More dad photos of the trail. Wairere falls, 2019.
The view of Wairere falls, 2019.

The third day in, Wairere falls suddenly appears on our radar. The tallest waterfall on the North Island at 153 metres is nothing compared to the 5km hike through dense forest, rock grappling and a steep staircase just to get to the lookout. I have loads of fun on this track, through you have to have your wits about you and watch your feet for uneven ground. The parking lot is a grass field with fencing and was completely full by the time we left.

Redwood trees, looking up. Rotorua, 2019.

Our final day in the region, we stopped in Rotorua. Our least planned day, we shopped for jade jewellery for Mom and got some ice creams after lunch at the information centre. We did have plans for another drive and walk to a lake, but with time slipping away we stopped at the Redwood forest. Another walk through dense bush, we were happy with our choice of activity and in awe of the beauty of these hundred year old trees!

Dad, me, Mom. Rotorua Redwood forest hike, 2019.

On our way to our Airbnb in Pukekohe near Auckland, we had a last minute idea to go to the Botanical garden in Hamilton.
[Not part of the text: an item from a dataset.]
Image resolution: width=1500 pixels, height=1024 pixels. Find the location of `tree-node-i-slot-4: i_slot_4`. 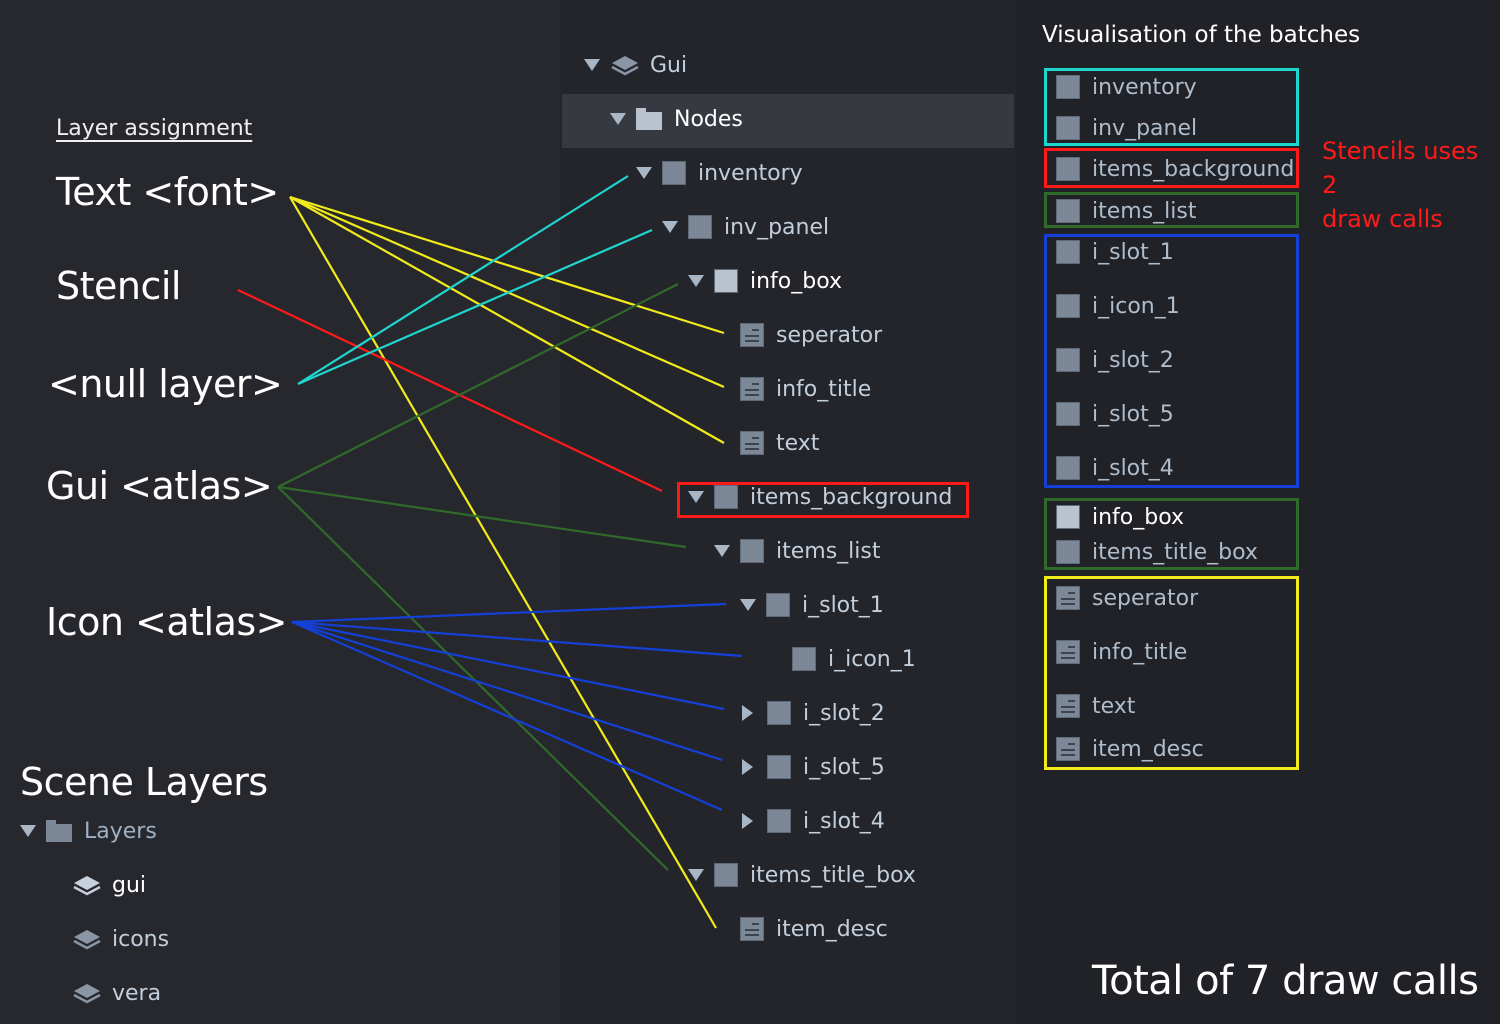

tree-node-i-slot-4: i_slot_4 is located at coordinates (812, 821).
If I have any sway over the things you do, I highly recommend you go to the Hamilton Gardens. We spent three hours walking around the various lawns and exhibits. Presented as an outdoor gallery and staging area with different themes, this garden will inspire you to plant your own flowers, vegetables, whatever. The first sections are by era – Japanese inspired rock gardens, English rose gardens, Roman-Grecian gardens, Indigenous gardens, then by theme – Alice and Wonderland, contemporary, herb, cosmetic and medicinal. We had lunch at the cafe which I also recommend, even if you only stop in for a coffee and a handmade treat. It’s a phenomenal garden and great spot for an afternoon.

The Italian Renaissance Garden. Hamilton, 2019.

That evening my parents and I had a quick dinner and enjoyed our views of sheep, emus and horses from a hot tub placed precariously on a hill. We got up early in the morning to beat the traffic to the airport, and said our goodbyes. My parents left on their cruise several hours later, and when I saw them ten days after they were relaxed and not looking forward to going back to shoveling snow.

Dad and Mom, Hamilton Gardens. Hamilton, 2019.